(Available records Opens)

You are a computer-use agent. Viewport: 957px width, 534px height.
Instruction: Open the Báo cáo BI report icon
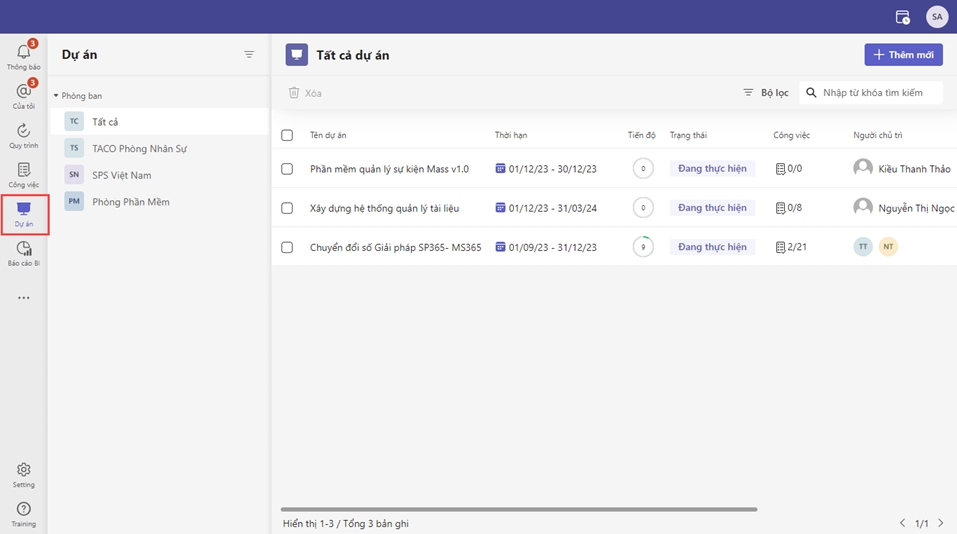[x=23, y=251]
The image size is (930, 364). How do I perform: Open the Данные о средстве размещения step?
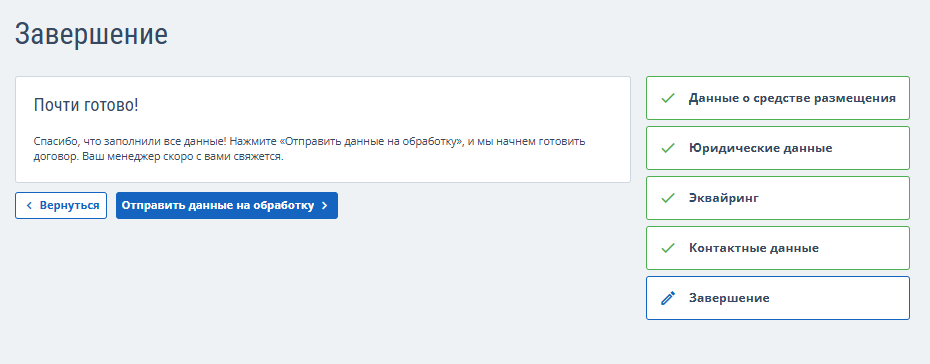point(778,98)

(Available records Closes)

**Aim of the exercise**
What is needed is a word-for-word copy of the records above, excluding pictures.

**Solution for this task**
You are a computer-use agent. Viewport: 957px width, 534px height.
Instruction: Open the Báo cáo BI report icon
[x=23, y=251]
The image size is (930, 364). How do I perform: Open the Данные о средстве размещения step?
point(778,98)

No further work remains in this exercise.